Egypt’s chief prosecutor charged 20 men belonging to the Ajnad Misr jihadist group on Saturday in connection with seven attacks that killed or wounded over 100 people. The move comes amid new clashes between Egyptian security and radical Islamists in Sinai.

Egyptian army soldiers stand guard on the border with Egypt in Rafah, southern Gaza Strip, Friday, July 5, 2013. (Photo: AP)

Anjad Misr, meaning “Soldiers of Egypt, is a terrorist organization that formed following the 2013 ousting of Islamist President Mohammed Morsi, targeting officials it deemed responsible for his overthrow. The group has claimed responsibility over 15 attacks in the Cairo area since November, including several bomb attacks that around the Egyptian presidential palace. Currently, 14 of the indicted members are in custody while the six others are still at large.

The prosecutor’s charges on Saturday come as new violence from Islamic extremists claimed more lives in Sinai this weekend. On Friday, gunman killed two police officers in Sheikh Zuweid, a region in North Sinai close to the border of Israel. The next day, four children died in Aswat Masriya when terrorists misfired a shell aimed at a nearby army base. Egypt’s state run news agency reported on Sunday that government raids killed 14 suspected militants and led to the arrests of 40 more.

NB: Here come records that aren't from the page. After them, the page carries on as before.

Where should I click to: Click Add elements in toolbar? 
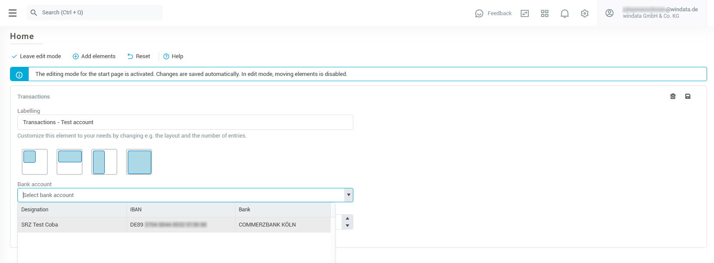point(94,56)
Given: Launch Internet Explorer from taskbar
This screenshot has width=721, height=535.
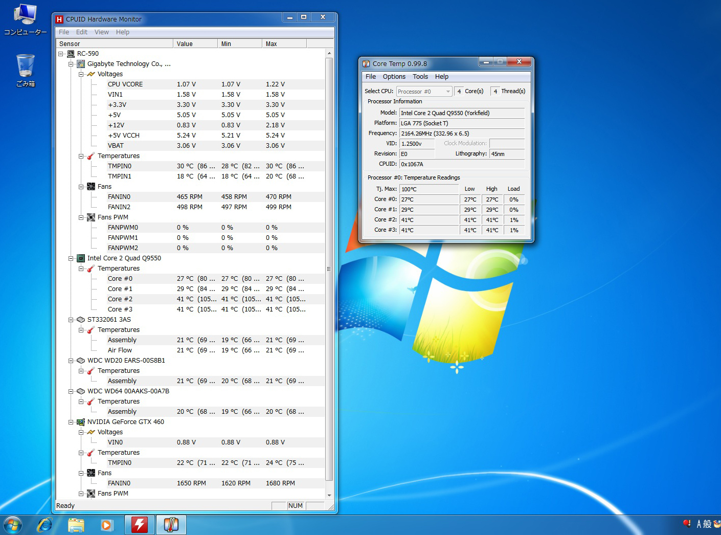Looking at the screenshot, I should [x=45, y=525].
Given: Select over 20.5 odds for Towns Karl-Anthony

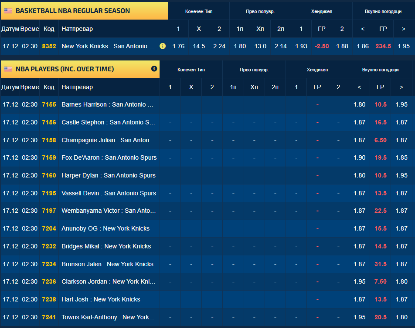Looking at the screenshot, I should 401,317.
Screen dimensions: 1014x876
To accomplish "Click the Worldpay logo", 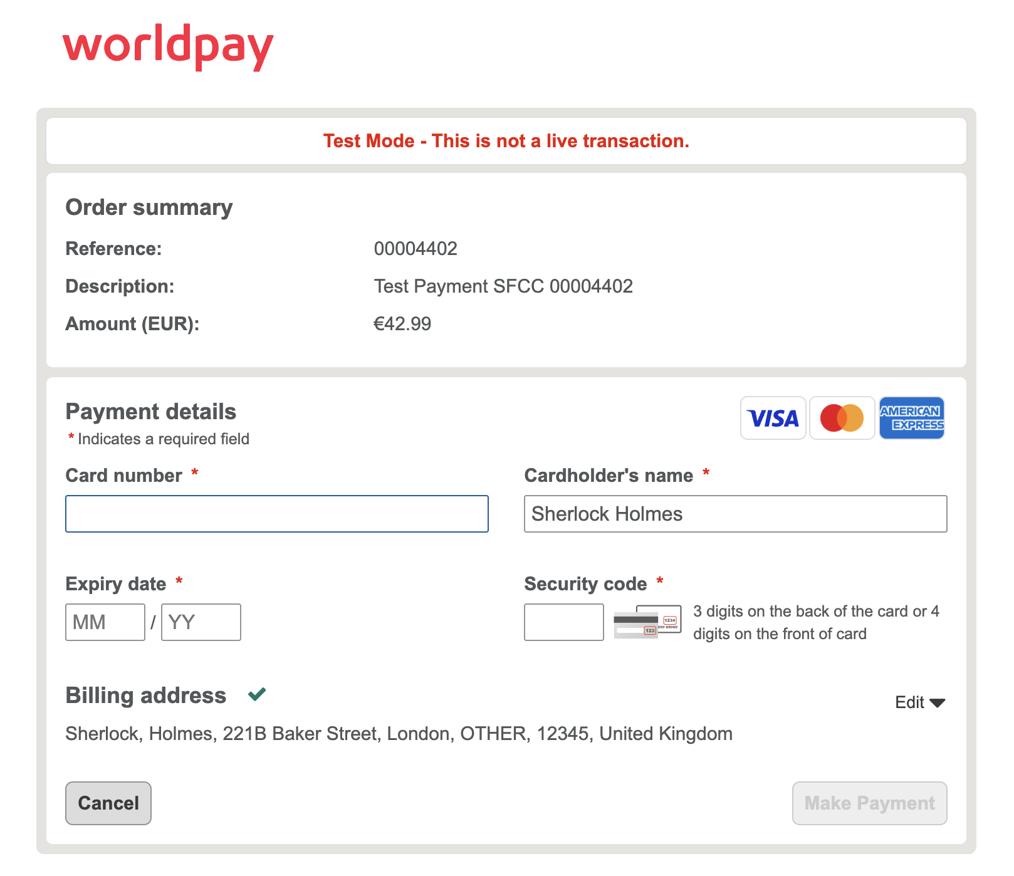I will coord(168,46).
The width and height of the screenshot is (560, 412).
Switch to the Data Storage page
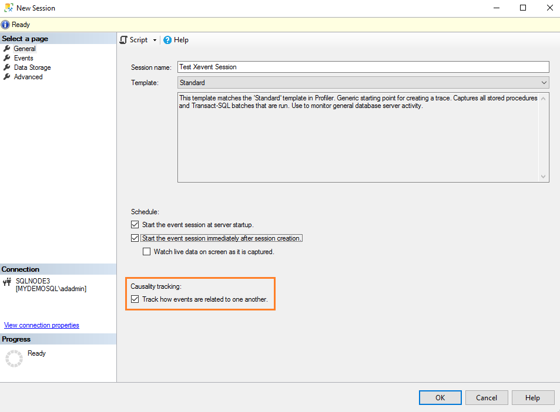click(x=32, y=67)
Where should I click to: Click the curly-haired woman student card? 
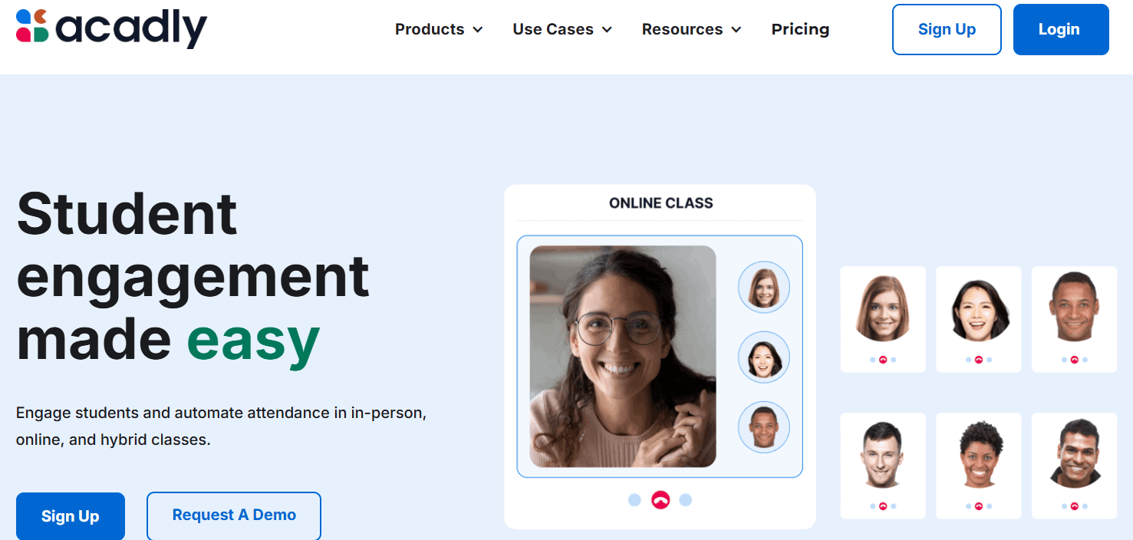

The recent rise in violence can partly be attributed to Israel’s ongoing operation in Gaza that began earlier this month. Hamas terrorists are known to operate in the region, not only targeting Israel but also the Egyptian government. The recent crackdowns by the Egyptians on tunnels leading into Gaza have limited the group’s ability to import new missiles and needed supplies. The Egyptians are taking a hard line during cease-fire talks with Hamas as the terrorist group helps fuel the violent militancy in Sinai.